Yes, from one end to the other the 120/208V network would be several miles.
Each street had 120/208V feeders running along it and the feeders were cross-connected at every intersection. The cross connects were protected by 'network protectors' which are short circuit protection only fuses. Customers would be fed through taps at each street, also protected by network protectors. All secondary work is done live.
Primary to secondary transformers would be placed where there was room. The transformers had 'network relays' on the secondary that would disconnect the transformer on reverse power flow. The network relay would reconnect power when the transformer output was re-energized. There would be multiple feeders to each area, and one of them could be de-energized without disrupting a customer. This allowed work on the transformers or primary feeders to be done without disrupting customers as long as it wasn't at peak demand.
Once buildings started growing the voltage drop and required feeder size to serve the building became a problem. This became even worse as electric elevators came into use because the elevator motors were on the roof, far from the service. The solution was to place a substation on the roof, and interconnect it with the network. Usually at least two feeders would be brought up and two transformers would be on the roof to allow continued operation with one feeder out. Because the secondary conductors were not short circuit protected, substantial fireproof ducts were required going up to the roof. All of the feeders and transformers are owned by the utility, and usually the transformer vaults are restricted to utility worker only access. Services tap off the feeders at each floor, with metering through current transformers. This allowed all of the meters to be centrally located. It also allowed one meter to record for multiple services on multiple floors if one tenant occupied more than one floor. As buildings began to grow taller, mid building substations became common.

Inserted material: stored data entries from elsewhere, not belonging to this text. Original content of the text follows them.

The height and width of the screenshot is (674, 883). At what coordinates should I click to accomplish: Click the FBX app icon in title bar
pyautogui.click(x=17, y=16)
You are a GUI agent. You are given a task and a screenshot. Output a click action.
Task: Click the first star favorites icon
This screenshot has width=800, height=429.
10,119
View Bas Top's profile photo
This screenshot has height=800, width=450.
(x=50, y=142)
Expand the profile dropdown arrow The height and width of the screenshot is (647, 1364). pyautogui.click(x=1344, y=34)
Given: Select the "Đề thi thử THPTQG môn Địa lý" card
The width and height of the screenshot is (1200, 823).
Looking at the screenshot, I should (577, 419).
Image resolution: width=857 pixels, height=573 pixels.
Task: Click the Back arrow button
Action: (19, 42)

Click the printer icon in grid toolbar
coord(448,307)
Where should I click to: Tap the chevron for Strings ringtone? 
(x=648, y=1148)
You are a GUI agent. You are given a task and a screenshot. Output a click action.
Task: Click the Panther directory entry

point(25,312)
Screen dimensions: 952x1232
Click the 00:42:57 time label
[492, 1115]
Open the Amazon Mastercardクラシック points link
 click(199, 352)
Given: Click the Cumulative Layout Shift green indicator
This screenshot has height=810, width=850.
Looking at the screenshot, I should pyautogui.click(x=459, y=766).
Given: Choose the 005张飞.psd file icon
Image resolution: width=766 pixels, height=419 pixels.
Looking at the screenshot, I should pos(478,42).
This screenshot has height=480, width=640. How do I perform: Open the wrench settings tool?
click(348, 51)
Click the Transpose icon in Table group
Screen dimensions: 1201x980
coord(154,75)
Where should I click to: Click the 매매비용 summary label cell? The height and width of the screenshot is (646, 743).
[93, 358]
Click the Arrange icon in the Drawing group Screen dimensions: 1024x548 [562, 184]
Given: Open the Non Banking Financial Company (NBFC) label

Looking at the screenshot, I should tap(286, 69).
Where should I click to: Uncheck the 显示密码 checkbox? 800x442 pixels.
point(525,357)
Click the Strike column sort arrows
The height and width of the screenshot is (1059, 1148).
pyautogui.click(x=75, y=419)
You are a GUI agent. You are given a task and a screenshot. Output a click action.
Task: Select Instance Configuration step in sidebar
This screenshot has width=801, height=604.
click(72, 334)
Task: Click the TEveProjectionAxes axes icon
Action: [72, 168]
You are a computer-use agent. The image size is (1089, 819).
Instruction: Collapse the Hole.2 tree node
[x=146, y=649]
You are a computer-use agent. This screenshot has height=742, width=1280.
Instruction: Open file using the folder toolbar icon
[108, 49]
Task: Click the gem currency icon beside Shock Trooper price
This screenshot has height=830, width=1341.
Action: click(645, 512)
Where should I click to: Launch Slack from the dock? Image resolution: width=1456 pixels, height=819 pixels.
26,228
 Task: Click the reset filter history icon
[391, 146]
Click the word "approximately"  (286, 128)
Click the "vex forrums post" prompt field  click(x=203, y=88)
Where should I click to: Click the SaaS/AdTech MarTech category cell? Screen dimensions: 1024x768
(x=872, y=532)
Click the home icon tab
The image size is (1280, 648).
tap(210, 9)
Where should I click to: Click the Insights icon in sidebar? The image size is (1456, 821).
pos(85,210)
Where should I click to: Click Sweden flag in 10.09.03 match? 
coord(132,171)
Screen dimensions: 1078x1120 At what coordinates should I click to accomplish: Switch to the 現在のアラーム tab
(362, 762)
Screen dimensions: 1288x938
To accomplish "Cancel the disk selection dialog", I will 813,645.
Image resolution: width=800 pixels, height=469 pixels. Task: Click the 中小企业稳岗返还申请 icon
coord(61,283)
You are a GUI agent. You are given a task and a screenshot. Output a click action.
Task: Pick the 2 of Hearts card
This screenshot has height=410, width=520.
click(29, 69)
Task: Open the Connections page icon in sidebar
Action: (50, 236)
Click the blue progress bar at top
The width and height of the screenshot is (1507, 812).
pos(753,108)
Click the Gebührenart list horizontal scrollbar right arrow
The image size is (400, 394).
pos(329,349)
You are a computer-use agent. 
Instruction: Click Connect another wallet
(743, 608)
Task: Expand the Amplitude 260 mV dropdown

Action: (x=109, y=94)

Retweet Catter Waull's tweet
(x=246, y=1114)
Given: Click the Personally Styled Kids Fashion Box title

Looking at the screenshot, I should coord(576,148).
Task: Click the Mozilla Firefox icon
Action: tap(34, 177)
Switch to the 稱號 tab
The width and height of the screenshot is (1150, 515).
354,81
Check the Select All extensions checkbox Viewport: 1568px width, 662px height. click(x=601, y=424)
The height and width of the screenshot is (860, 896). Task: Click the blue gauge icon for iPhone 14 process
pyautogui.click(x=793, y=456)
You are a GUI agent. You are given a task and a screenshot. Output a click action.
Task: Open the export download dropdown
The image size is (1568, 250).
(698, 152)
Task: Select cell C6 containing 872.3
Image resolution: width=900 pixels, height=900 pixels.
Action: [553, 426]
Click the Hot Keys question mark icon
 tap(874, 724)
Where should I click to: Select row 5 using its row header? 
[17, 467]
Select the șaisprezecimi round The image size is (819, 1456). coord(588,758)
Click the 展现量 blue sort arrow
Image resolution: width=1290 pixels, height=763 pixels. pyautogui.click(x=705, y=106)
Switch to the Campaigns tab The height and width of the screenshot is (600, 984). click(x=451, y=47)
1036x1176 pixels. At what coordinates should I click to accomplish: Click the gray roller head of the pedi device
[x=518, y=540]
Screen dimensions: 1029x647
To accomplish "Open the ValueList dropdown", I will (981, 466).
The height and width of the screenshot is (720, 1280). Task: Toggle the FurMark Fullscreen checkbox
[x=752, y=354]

Newer buildings began to switch over to 277/480V when 277 volt fluorescent lighting became available. This allowed the bulk power consumers of the lighting, elevators and HVAC to all be powered from 277/480V with only the wall outlets and other sundry devices to be powered through local stepdown transformers. To supply the 277/480V, 'spot' networks were overlaid the existing network. The spot networks usually fed a smaller area around the tallest buildings in a downtown area. The spot networks usually had their own feeders. Just like the 120/208 networks, the 277/480 networks usually ran up a building with substations on multiple floors.